Collected data entries
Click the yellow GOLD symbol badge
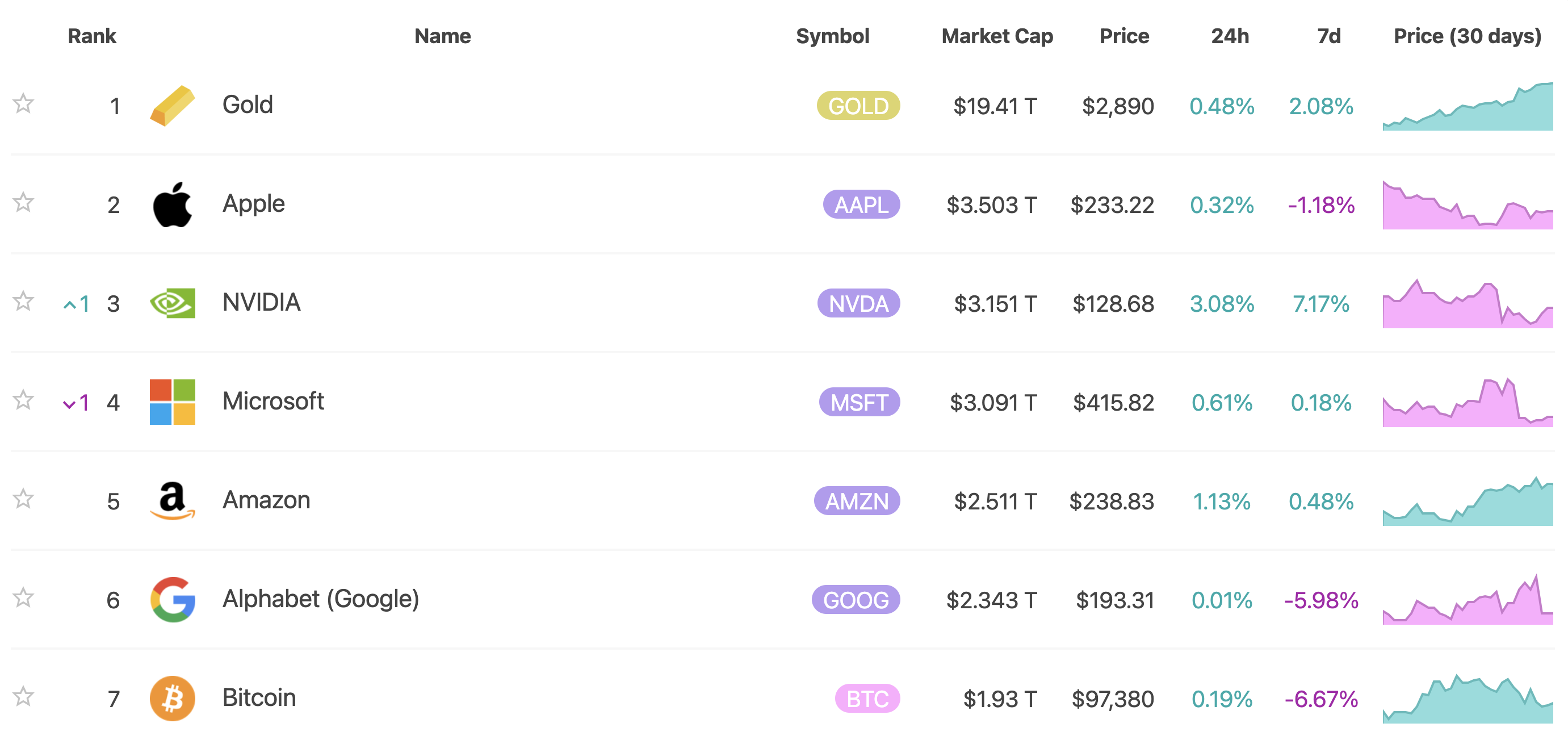The image size is (1568, 744). [x=858, y=106]
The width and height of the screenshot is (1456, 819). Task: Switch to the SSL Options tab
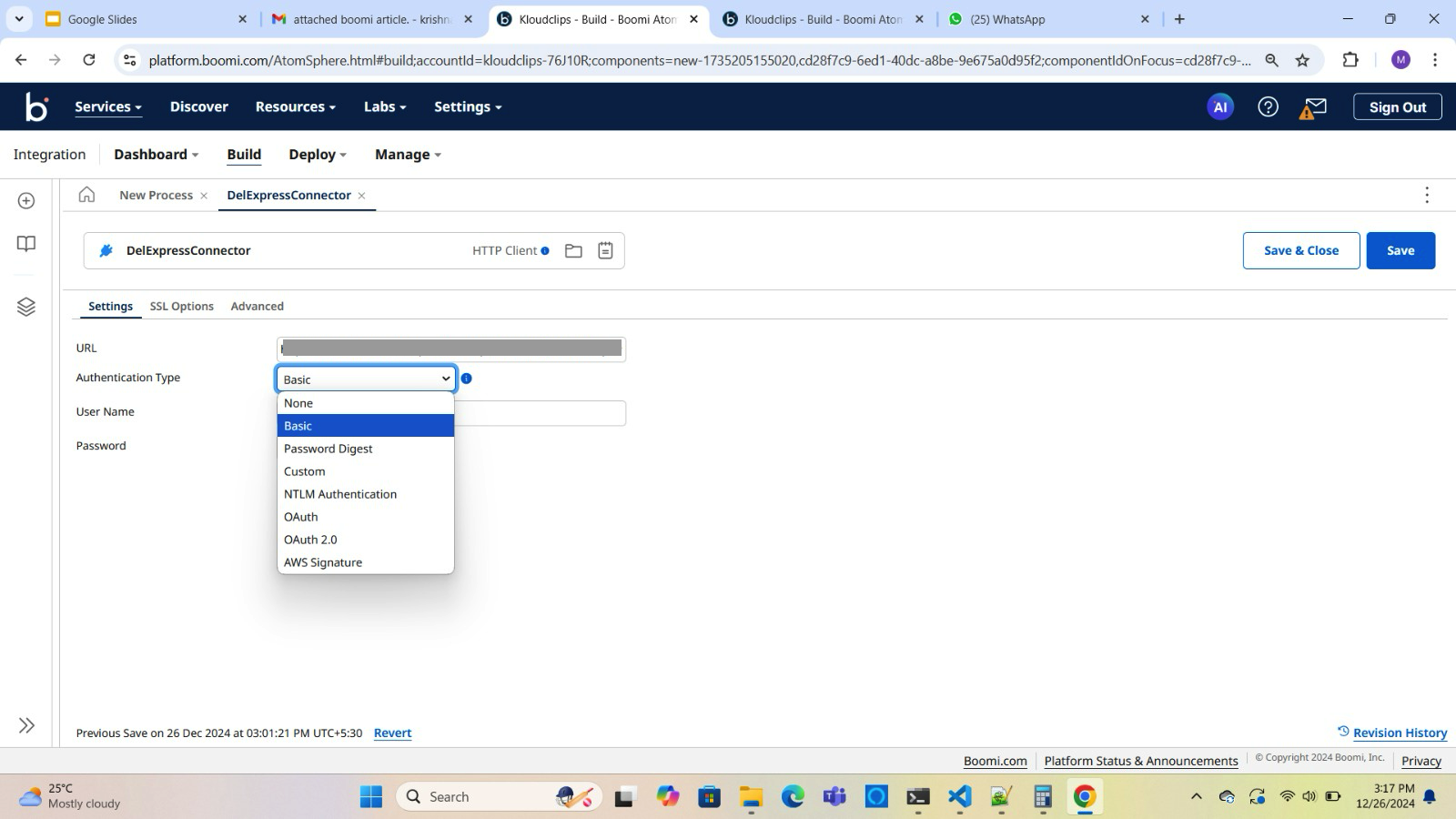point(181,306)
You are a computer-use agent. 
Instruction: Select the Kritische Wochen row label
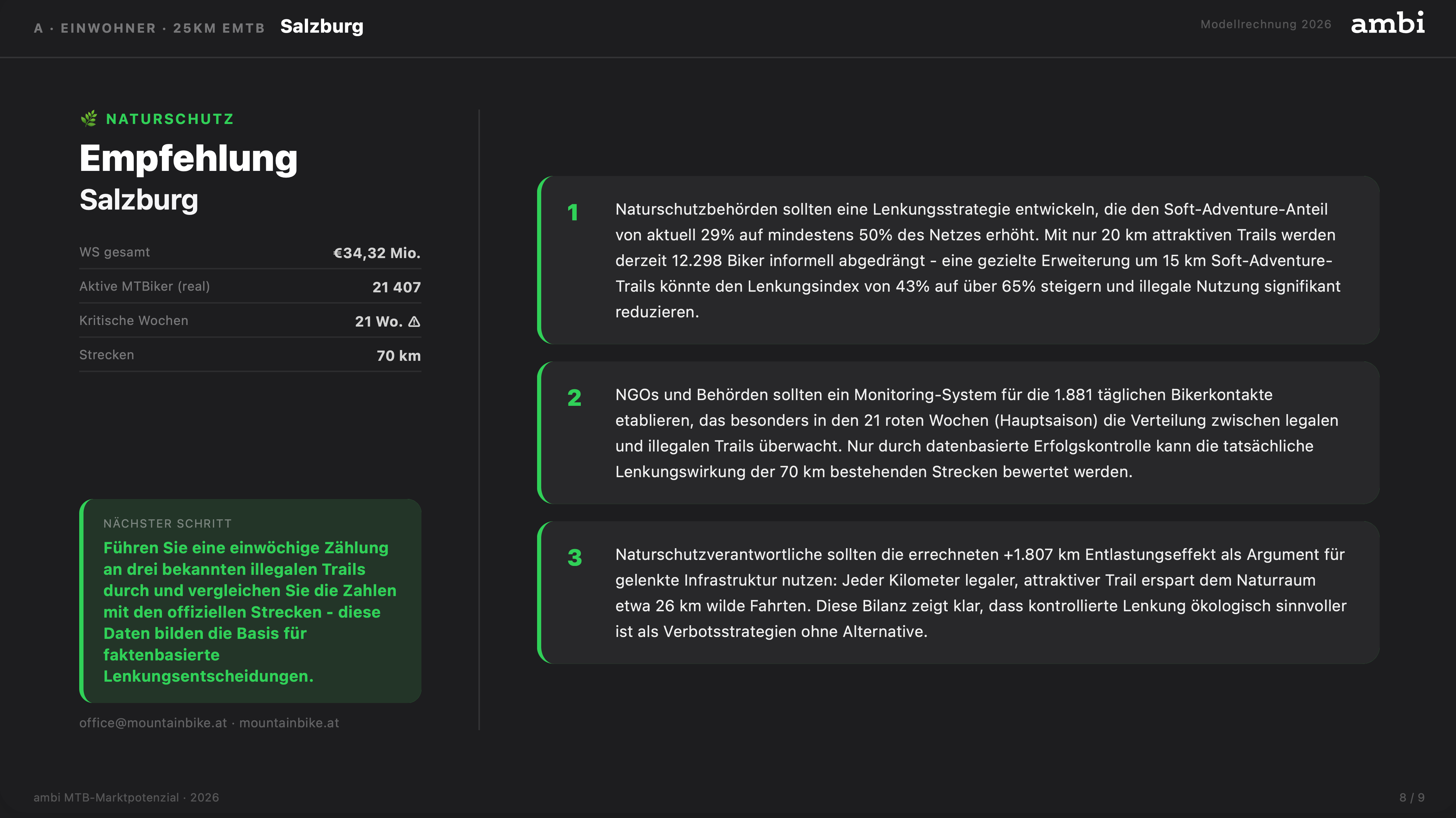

# WORK REQUEST
Print, without pictures, exactly the lines from the one containing "You are a computer-use agent." through the final line of the records above.

# EXERCISE RESULT
You are a computer-use agent. 
Instruction: Select the Kritische Wochen row label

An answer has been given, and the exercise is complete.